Friday, Jul 24, 2015 at 17:43
Bravo Man posted:
Hi 671....so what you are implying is that no recovery point on any 4X4 is 100% safe.
There is no recovery point on my car, your car or any other car that is 100% safe for snatch strap use. Towing or winching is a different matter. That has been the case since the first day snatch straps went onto the market. It is the reason why there has been so many accidents and fatalities with them.
If they were factory designed for snatch straps, instructions for their use would be in the owner's handbook just like the towing instructions that have always been there.
They would have so much strength in reserve that it would take a complete idiot with a 20,000 kg strap and a prime mover to break something. Even then he would probably destroy a few straps before the car broke.

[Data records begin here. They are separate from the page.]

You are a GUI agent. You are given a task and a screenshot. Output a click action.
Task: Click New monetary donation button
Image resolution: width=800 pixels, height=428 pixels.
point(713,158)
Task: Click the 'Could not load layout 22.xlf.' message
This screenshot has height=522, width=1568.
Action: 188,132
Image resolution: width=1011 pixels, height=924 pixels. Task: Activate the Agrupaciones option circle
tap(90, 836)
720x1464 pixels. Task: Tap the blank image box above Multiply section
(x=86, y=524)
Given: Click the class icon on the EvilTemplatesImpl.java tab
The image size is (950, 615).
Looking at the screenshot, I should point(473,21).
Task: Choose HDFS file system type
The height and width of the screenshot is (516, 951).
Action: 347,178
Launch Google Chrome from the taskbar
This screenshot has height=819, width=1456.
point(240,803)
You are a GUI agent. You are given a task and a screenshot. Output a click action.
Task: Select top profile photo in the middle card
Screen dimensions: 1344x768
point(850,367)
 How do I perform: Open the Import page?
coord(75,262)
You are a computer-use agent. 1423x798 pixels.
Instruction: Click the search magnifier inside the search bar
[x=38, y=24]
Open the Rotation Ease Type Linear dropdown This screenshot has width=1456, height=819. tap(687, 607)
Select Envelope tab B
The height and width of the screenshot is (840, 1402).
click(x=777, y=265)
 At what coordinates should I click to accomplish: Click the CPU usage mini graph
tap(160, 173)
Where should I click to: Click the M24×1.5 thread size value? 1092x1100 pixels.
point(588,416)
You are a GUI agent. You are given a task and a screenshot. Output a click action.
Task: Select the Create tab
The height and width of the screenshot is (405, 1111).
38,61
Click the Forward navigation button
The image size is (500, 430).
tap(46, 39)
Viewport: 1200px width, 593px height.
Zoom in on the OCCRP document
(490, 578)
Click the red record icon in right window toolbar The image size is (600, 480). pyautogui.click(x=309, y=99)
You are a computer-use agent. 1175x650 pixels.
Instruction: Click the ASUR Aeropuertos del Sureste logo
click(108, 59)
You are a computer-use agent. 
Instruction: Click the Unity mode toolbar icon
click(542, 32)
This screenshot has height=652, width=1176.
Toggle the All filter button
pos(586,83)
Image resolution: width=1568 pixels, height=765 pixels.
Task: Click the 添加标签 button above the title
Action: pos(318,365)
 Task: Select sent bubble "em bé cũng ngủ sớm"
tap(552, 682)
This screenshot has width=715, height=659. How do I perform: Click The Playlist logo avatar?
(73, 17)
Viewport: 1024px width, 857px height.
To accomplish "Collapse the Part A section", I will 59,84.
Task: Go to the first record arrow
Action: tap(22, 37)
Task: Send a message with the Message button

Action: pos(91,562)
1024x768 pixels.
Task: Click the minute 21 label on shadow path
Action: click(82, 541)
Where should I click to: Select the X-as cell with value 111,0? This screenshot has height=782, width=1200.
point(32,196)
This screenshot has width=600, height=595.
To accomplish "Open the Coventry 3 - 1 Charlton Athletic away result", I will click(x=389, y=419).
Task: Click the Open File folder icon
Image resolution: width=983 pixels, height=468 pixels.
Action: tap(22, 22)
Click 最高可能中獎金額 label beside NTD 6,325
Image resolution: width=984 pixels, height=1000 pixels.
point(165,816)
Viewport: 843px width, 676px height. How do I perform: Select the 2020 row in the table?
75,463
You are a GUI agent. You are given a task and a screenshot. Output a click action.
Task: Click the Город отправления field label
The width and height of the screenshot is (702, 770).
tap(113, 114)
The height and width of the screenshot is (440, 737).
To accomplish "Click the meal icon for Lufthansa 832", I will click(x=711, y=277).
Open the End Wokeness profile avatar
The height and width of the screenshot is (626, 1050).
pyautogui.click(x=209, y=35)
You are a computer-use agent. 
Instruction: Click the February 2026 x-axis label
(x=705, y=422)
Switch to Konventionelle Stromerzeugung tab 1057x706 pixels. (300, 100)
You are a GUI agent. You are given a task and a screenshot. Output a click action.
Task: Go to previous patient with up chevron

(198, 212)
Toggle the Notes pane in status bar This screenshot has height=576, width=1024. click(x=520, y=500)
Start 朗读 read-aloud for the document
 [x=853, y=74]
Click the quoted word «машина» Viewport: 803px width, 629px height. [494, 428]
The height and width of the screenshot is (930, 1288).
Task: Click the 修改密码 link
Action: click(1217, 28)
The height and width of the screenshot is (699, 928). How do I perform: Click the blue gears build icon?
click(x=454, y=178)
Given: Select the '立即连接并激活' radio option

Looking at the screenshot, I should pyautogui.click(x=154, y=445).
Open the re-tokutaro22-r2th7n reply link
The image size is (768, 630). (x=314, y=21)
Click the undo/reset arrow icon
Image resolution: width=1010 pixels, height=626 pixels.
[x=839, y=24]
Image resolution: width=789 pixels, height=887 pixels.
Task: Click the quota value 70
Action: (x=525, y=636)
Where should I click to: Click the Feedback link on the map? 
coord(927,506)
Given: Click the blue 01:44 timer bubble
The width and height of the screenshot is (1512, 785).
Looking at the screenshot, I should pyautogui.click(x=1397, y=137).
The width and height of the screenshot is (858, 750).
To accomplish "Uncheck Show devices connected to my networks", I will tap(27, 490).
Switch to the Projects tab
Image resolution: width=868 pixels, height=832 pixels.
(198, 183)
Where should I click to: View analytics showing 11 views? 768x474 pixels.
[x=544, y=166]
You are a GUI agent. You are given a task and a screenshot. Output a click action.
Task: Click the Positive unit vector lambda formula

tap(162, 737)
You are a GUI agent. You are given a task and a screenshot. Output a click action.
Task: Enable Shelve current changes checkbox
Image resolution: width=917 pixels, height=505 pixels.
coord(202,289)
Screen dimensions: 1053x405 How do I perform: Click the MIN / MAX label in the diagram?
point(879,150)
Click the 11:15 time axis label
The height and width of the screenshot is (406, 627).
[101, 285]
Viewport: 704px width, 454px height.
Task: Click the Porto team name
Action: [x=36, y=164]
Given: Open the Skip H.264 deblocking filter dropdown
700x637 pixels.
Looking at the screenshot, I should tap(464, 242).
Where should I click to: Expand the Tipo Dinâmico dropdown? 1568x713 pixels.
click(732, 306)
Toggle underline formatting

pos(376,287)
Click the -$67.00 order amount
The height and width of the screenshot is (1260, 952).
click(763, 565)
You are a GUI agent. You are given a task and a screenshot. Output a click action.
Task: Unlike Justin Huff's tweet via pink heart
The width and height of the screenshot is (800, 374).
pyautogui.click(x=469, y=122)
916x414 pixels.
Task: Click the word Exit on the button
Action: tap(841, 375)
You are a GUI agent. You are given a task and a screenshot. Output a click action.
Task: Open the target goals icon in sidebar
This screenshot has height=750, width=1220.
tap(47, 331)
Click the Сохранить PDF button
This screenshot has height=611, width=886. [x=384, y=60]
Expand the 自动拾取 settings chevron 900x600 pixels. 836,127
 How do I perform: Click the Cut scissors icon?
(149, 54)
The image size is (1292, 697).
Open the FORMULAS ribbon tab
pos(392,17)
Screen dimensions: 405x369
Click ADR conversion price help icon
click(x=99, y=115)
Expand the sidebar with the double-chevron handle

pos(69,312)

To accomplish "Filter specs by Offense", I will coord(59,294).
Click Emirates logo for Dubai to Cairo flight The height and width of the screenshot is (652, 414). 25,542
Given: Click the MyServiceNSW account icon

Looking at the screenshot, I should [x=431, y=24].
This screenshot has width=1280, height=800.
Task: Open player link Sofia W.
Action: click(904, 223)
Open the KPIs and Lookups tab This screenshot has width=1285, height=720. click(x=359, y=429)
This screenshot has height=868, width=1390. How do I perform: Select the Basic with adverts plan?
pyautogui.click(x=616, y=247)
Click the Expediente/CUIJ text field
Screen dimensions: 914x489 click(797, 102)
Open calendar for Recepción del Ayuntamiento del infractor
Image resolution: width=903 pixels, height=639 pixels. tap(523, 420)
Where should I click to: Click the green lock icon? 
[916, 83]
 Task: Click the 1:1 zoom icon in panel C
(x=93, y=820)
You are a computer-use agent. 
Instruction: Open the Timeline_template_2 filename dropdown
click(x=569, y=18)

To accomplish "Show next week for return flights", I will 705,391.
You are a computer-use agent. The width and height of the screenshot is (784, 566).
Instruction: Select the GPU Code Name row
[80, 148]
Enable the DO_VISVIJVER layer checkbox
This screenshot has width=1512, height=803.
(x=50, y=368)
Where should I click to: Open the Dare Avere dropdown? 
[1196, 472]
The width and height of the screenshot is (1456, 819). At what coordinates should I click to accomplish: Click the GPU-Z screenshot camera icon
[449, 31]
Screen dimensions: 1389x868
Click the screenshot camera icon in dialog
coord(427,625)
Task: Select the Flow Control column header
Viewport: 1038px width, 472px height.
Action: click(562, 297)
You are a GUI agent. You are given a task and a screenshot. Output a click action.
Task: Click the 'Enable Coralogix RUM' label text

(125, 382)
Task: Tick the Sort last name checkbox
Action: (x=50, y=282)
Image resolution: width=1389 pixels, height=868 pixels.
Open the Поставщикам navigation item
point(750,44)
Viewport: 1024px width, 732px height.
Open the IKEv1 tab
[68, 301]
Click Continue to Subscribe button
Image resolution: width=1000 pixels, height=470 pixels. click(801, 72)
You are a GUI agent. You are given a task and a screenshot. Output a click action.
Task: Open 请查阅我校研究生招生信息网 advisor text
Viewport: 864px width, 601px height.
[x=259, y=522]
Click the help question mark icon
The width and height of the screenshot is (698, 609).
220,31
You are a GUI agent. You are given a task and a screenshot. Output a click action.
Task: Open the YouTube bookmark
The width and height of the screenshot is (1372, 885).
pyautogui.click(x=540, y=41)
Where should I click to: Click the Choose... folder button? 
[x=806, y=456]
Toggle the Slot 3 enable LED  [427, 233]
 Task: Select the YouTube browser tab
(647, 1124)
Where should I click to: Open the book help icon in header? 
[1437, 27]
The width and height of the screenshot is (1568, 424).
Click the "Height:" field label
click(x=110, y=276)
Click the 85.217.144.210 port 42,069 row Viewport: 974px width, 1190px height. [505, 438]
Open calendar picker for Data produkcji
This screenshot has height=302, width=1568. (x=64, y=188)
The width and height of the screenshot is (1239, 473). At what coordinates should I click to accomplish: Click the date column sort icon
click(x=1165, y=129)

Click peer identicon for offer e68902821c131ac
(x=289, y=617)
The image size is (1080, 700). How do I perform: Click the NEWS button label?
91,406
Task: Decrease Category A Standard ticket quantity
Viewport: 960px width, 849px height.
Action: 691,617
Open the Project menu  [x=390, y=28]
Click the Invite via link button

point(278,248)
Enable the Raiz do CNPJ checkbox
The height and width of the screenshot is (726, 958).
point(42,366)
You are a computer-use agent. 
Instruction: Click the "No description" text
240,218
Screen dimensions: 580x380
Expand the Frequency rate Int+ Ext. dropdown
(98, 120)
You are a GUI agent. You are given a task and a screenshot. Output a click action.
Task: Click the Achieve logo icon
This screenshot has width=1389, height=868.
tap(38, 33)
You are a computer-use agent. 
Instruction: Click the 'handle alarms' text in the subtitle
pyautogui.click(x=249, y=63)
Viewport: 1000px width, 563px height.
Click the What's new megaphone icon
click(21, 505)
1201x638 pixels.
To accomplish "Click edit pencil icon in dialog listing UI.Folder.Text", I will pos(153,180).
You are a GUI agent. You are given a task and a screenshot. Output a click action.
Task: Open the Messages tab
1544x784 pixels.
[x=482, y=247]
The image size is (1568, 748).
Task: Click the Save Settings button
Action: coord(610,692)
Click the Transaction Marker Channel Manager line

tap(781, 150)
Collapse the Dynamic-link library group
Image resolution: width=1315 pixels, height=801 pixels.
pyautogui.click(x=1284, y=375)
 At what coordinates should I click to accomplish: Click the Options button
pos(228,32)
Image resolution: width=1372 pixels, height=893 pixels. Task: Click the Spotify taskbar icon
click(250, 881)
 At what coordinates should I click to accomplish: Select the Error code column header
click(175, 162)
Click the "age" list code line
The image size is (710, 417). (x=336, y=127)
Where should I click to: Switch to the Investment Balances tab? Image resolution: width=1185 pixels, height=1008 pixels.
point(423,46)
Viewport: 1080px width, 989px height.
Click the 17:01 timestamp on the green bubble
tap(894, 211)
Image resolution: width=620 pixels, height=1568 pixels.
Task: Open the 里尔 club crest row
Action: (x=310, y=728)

When they first went on sale, people connected them to the factory fitted towing hooks at the front and tow bars at the rear. They are still doing it today but over the years those parts, particularly the front hooks, have become known as " rated recovery points". The question is rated for what? I have been waiting for about thirty years for someone to explain that.
I found this article a couple of years a go written Greg
Milton from ARB. He concluded that ARB are working on a new system but this was written almost four years ago and you said in your first post that they still have nothing.
Unless you take your chassis to them to be redesigned prior to their attachments points being fitted, I doubt if they ever will come up with anything.
http://www.perth4x4.net/forum/index.php?/topic/22238-snatch-straps/
The key point to keep in mind when using snatch straps is it is always something flying off the other car that hurts you. Having the world's best unbreakable points on your car is not going to help.
Peter F9 posted:
What's the alternative, leave your car in the bush?
Use the same recovery methods that people had been using since 4wd conversions were fitted to new T Fords right up to the day in the 1980s or whenever it was that snatch straps came onto the scene.
Nobody left a car in the bush during that 50 or so year period.